Todas las antropólogas, activistas de derechos humanos, sociólogas, abogadas y feministas involucradas en la denuncia y esclarecimiento de los delitos de feminicidio y violación de las mujeres en México me han confirmado que el silenciamiento de estos delitos en el marco de la “guerra al narcotráfico” es precisamente eso: una práctica del estado que invisibiliza lo que les pasa a las mujeres en la historia.
Eso es, desde hace cuatro años las violencias extremas contra las mujeres no han desparecido, más bien se han incrementado. En Ciudad Juárez hoy se asesina “por lo menos” a una mujer al día, y, en el resto del país en el mismo lapso de tiempo, otras cuatro son asesinadas, después de haber sido torturadas y secuestradas. Sin embargo, a diferencia de lo que sucedió gracias a valientes periodistas, mujeres y hombres, a mediados de la década de 1990, hoy no se debe, no se puede hablar, escribir, publicar nada sobre ello porque la orden de la cultura patriarcal, que se afianza en múltiples descalificaciones de las mujeres, y tipifica una especie de contubernio entre agentes del estado, tribunales y violadores y feminicidas, impone que la experiencia femenina desaparezca de la memoria colectiva, no tenga importancia social y no se le otorguen instrumentos legales e históricos para reivindicar su valor político.

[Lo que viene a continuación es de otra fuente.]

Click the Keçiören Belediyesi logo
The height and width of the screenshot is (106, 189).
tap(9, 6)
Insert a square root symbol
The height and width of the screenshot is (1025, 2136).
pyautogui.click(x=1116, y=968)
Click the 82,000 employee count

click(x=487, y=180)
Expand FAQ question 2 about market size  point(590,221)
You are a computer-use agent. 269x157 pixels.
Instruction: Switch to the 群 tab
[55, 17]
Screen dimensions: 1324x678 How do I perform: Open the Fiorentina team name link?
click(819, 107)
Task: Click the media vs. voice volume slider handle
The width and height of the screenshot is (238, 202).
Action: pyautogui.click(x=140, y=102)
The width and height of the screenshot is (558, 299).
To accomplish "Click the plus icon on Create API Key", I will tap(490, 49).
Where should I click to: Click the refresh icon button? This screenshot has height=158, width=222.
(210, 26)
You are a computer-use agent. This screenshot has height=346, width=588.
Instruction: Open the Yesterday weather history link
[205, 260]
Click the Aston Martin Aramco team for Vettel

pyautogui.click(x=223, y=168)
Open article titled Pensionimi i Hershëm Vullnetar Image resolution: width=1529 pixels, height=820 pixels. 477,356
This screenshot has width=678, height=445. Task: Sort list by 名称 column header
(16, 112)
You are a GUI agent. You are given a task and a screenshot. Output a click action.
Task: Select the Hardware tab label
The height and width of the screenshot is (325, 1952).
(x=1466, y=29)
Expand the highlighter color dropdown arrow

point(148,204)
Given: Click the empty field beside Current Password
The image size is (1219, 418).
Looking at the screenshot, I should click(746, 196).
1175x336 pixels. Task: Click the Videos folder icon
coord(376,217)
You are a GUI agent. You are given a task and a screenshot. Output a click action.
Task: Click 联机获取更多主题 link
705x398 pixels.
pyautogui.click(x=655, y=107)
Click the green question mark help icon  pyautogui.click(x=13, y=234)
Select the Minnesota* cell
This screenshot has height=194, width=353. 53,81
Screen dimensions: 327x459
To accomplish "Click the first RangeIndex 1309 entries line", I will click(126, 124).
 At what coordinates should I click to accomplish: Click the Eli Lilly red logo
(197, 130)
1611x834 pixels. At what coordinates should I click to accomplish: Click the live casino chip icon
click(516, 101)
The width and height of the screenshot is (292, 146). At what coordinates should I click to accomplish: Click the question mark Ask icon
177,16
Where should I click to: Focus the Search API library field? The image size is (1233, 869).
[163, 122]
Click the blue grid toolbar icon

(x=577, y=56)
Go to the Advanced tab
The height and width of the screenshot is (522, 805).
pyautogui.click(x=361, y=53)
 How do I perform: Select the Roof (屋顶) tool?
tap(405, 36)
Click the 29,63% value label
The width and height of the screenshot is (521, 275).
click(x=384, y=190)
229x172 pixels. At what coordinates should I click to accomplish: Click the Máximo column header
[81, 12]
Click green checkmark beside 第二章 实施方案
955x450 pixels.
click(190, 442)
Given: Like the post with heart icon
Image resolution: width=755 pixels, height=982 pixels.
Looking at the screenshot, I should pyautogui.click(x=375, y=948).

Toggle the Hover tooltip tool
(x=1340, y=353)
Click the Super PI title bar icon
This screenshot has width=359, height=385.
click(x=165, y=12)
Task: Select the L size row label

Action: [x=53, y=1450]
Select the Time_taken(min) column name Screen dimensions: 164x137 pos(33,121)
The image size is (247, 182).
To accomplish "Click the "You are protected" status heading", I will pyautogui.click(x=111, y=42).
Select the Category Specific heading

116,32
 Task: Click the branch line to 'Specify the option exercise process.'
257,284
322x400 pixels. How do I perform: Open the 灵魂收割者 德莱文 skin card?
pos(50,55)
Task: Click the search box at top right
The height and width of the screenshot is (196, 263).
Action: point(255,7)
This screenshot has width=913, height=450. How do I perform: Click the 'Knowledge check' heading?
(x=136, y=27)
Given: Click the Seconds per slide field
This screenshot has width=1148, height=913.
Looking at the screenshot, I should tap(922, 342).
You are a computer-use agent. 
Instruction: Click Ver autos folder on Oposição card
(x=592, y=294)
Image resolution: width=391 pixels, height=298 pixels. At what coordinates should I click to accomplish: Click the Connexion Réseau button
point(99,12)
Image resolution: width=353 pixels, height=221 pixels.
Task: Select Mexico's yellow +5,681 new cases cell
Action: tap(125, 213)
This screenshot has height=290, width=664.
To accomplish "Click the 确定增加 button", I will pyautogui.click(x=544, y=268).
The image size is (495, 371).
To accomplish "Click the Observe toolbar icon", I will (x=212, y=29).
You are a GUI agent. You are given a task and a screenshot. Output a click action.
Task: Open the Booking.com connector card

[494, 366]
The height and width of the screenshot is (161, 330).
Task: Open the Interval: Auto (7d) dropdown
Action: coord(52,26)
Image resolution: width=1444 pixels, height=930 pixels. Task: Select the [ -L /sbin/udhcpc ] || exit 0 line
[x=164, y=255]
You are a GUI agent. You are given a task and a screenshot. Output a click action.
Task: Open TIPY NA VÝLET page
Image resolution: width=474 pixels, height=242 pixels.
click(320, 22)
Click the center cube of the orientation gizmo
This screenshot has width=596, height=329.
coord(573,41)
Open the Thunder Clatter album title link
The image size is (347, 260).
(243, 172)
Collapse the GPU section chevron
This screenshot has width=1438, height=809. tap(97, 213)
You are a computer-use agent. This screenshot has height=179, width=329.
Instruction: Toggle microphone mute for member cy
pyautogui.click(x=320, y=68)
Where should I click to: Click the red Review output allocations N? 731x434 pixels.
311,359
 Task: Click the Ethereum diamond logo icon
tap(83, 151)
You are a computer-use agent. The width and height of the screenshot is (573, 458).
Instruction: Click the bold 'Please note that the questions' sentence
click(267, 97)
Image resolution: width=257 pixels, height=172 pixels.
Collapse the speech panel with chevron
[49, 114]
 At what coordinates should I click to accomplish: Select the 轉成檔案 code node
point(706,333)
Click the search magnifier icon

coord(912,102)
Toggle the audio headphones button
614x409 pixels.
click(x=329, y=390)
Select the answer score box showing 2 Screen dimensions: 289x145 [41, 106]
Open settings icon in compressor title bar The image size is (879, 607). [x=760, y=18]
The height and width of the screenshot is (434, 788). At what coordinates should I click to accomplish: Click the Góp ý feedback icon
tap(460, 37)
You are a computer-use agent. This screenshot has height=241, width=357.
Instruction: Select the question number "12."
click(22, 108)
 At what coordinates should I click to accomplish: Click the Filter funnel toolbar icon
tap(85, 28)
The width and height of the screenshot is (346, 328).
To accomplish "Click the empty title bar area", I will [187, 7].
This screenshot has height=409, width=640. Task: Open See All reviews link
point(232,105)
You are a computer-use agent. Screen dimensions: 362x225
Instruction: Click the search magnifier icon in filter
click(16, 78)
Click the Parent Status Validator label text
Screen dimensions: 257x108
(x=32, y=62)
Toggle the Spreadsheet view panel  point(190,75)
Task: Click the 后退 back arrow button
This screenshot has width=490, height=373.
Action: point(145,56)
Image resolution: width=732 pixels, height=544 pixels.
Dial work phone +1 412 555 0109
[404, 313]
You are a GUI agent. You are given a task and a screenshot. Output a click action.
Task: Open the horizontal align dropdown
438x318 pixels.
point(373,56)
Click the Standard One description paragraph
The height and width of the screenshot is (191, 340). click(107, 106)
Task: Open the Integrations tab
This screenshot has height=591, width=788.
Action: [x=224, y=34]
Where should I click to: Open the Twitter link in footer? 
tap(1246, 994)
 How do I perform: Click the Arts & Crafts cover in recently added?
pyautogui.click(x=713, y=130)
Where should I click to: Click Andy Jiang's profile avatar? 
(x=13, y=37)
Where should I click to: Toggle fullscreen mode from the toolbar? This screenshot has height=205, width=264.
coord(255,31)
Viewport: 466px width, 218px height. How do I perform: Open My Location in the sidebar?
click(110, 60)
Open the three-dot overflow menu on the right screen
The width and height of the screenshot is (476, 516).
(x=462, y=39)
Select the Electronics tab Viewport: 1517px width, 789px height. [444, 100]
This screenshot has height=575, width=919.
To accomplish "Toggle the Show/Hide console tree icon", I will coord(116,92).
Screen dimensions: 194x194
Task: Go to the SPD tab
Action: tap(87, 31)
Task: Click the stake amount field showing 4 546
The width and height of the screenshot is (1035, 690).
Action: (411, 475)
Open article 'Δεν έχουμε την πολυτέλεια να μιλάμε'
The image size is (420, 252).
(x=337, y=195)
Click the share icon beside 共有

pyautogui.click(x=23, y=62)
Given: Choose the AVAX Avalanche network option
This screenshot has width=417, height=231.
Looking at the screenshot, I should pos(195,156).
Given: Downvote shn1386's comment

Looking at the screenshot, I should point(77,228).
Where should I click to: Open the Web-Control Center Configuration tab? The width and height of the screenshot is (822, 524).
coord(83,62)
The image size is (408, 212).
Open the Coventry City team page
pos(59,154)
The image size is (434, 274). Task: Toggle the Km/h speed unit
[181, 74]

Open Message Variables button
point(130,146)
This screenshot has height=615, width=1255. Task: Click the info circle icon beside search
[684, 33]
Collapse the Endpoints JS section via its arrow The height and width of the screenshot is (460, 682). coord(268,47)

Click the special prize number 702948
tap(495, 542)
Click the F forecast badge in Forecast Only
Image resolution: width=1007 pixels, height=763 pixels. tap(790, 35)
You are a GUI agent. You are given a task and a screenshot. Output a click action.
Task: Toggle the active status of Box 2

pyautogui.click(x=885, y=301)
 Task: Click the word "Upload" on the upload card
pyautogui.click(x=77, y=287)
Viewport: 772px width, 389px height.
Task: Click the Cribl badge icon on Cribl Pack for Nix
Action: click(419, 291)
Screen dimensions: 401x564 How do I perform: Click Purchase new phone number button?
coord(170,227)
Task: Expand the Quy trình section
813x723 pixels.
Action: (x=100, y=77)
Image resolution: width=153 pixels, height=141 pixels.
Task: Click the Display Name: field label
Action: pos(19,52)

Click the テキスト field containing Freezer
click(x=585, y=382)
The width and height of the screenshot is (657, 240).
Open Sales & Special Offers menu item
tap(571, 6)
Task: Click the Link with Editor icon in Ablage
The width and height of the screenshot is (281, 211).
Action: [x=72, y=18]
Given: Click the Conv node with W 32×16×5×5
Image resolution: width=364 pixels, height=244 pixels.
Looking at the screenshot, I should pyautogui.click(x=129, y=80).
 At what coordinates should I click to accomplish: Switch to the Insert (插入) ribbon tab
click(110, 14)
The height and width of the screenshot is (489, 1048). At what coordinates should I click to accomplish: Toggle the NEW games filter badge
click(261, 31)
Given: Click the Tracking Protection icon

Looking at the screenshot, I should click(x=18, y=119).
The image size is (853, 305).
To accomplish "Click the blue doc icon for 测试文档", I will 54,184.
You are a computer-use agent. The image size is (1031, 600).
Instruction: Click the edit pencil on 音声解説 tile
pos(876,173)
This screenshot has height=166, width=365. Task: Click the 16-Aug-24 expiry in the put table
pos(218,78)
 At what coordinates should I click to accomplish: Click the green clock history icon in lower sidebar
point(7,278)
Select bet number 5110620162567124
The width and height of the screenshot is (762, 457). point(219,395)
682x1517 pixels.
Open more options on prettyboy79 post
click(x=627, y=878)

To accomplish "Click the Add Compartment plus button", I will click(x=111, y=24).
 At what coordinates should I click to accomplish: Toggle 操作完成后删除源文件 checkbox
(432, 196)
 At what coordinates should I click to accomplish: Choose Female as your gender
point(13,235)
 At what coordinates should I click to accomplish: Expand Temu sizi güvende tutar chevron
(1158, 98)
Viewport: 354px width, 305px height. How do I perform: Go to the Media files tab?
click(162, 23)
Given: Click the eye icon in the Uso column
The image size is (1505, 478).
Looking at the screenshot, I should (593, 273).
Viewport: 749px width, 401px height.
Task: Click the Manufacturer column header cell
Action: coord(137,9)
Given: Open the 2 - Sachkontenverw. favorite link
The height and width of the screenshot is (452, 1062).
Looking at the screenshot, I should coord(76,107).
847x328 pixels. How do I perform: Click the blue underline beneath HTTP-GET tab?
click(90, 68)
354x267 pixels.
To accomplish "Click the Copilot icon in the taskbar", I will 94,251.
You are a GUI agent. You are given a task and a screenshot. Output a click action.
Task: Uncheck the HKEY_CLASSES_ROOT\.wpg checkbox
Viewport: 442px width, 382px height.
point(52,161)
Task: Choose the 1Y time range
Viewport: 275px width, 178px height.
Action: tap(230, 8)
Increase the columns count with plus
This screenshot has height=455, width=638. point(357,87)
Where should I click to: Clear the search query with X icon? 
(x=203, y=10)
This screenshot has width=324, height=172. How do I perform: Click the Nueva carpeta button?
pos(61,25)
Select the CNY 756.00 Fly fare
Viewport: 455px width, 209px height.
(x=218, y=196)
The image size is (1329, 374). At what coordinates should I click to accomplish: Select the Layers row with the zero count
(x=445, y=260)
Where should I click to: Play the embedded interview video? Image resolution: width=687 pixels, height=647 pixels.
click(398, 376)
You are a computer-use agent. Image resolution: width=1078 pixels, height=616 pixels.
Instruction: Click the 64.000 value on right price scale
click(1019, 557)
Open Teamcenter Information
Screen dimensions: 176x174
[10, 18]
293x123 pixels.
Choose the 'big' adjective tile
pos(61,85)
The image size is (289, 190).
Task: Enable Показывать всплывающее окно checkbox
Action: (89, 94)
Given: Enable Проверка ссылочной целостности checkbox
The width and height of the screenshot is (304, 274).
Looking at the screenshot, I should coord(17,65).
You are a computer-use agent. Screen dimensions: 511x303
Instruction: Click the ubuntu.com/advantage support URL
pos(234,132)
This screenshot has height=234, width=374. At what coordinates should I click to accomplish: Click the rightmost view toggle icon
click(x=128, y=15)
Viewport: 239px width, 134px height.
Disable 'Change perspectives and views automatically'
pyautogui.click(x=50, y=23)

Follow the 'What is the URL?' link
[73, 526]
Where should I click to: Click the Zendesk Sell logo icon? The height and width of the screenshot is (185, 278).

En el Seminario Permanente de Derechos Humanos de las Mujeres que, junto con Norma Mogrovejo y Mariana Berlanga, hemos logrados instalar desde hace tres años en el marco de la Maestría en Derechos Humanos de la Universidad Autónoma de la Ciudad de México gracias al apoyo de su director Enrique González Ruiz, hemos venido recuperando una enseñanza feminista, una pedagogía del desvelamiento de los tabús para considerar el sistema de derecho.